The Azure Connected Machine agent runs as this ""C:\Program Files\AzureConnectedMachineAgent\himds.exe" and also includes a CLI tool azcmagent which has commands like 'azcmagent show' or 'azcmagent version'

rmbolger commented 3 weeks ago

The prompt for Basic auth using a key value from a local file is definitely unique to Arc as far as I know. I found the official docs for the process as well which has a verbatim copy of the example from the blog post in it. https://learn.microsoft.com/en-us/azure/azure-arc/servers/managed-identity-authentication#acquiring-an-access-token-using-rest-api

I spun up an Arc-enabled machine to test with and now have a working version on it. Still need to go back and verify IMDS from an Azure VM still works as well as Azure Automation. Really hoping there's an api-version value that works for both Arc and Azure VMs and that Azure Automation will just ignore the value if it doesn't need it.

timmgreen commented 3 weeks ago

I tried the new Azure.ps1 but wasn't working for me I had to make some edits. This is working for me.

try {
            $tokResponse = Invoke-RestMethod $metadataUri -Body $body -Headers $headers @script:UseBasic -EA Stop
        } catch {
            # Arc-enabled servers will send a 401 response prompting to retry with Basic auth using the contents
            # of a local file specified in the WWW-Authenticate header.
            if ('Unauthorized' -eq $_.Exception.Response.StatusCode -and ($authHeader = $_.Exception.Response.Headers.WWWAuthenticate.Parameter)) {
                # parse the file name and get the contents
                Write-Debug "WWW-Authenticate header: $($_.Exception.Response.Headers.ToString())"
                $keyFile = $authHeader.Split('=')[1]
                $key = Get-Content $keyFile -Raw
                # re-try with the requested Basic auth
                try {
                    Write-Debug "Retrying with Basic auth using key with length $($key.Length)"
                    $headers.Authorization = "Basic $key"
                    $tokResponse = Invoke-RestMethod $metadataUri -Body $body -Headers $headers @script:UseBasic -EA Stop
                } catch {
                    throw
                }
            } else {
                throw
            }
        }

$_.Exception.Response.StatusCode returns 'Unauthorized' for me instead of the actual 401 code.

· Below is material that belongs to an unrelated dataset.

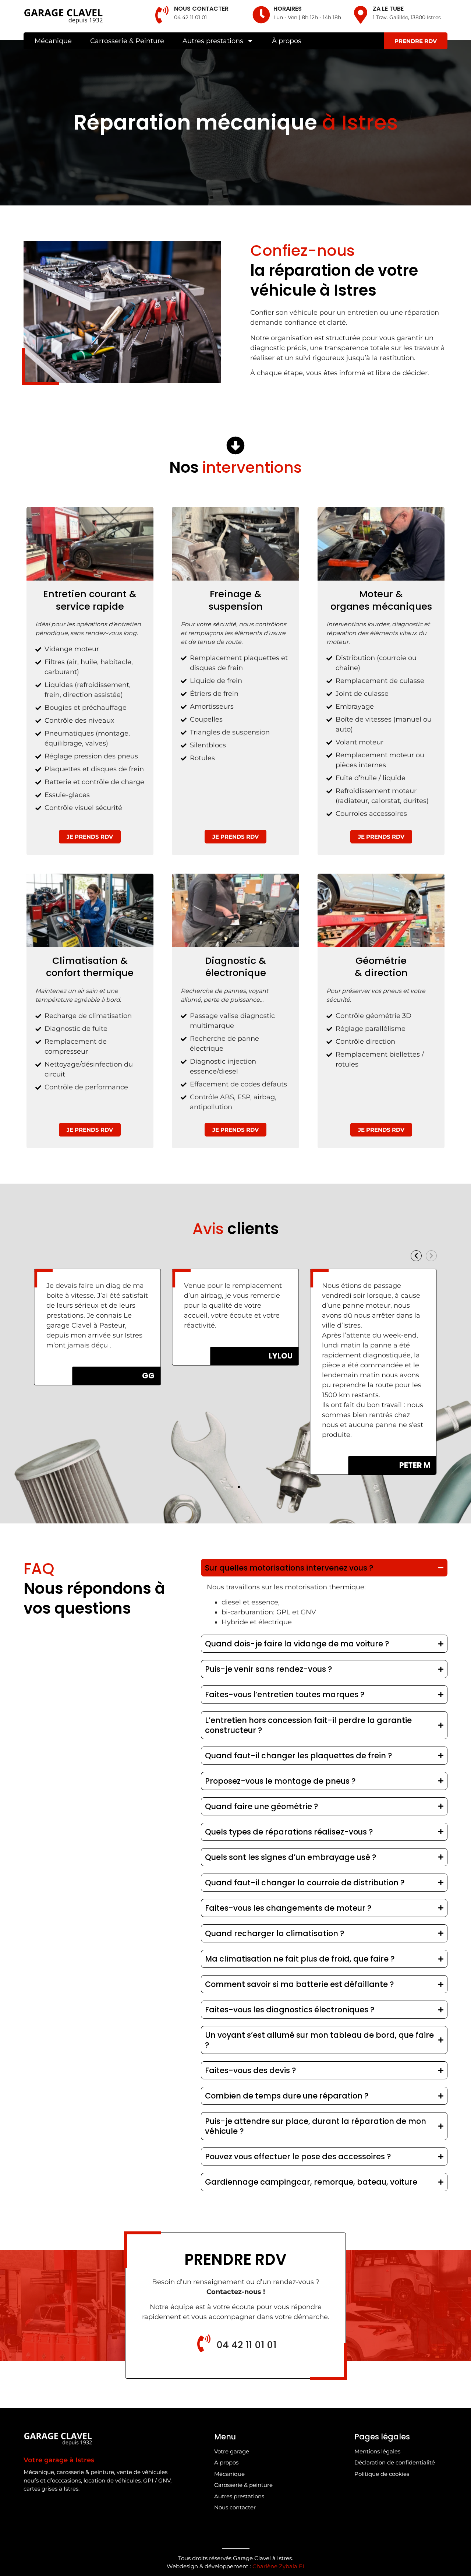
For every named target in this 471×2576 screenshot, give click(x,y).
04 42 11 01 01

$($_.Exception.Response.Headers.ToString()) returns image

$_.Exception.Response.Headers.WWWAuthenticate.Parameter returns image

rmbolger commented 3 weeks ago

The StatusCode property is an enum and the comparison should work with either the enum value name or actual integer value. I generally try to use the integer value to avoid any potential localization issues. But I don't think that was the issue here.

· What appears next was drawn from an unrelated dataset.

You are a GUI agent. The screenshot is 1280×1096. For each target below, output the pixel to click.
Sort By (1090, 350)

I have a feeling this is due to differences in the .NET type of the response being different between PowerShell 5.1 and 7+ for grabbing the header value. I had only been testing against 5.1 but the old code def breaks on 7. I recall needing to jump through hoops elsewhere in the code to get Header values consistently between editions. So I'll clearly have to do that here as well.

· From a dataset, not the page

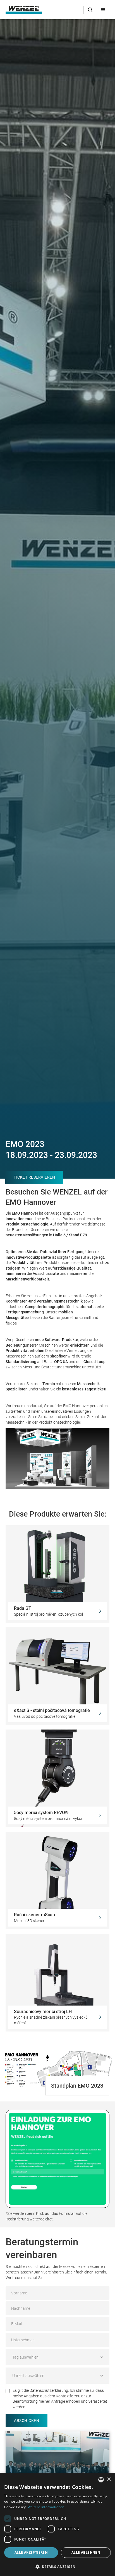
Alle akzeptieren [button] (31, 2552)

I hadn't commented after the last commit because I had a feeling I wasn't done yet but ran out of time that night.

rmbolger commented 3 weeks ago

Ok, give this latest commit a try. My test Arc box now works with both PowerShell 5.1 and 7. I still need to go back and re-test the Azure native VM and Azure Automation before I can put this in a release though.

rmbolger commented 2 weeks ago

Azure VM and Azure Automation both work via IMDS with the latest changes. Annoyingly, I realized the credential and certificate auth flows are using a now deprecated v1 token endpoint. So trying to decide whether to push a bugfix release just with the IMDS changes or take more time and migrate to the v2 token endpoint which will likely involve refactoring that whole auth function just to clean things up a bit.

Leaning towards the bugfix release for now and working on the auth refactor later. I didn't find any obvious end-of-life dates for the v1 token endpoint.

rmbolger commented 5 days ago

The fix is now live in 4.25.1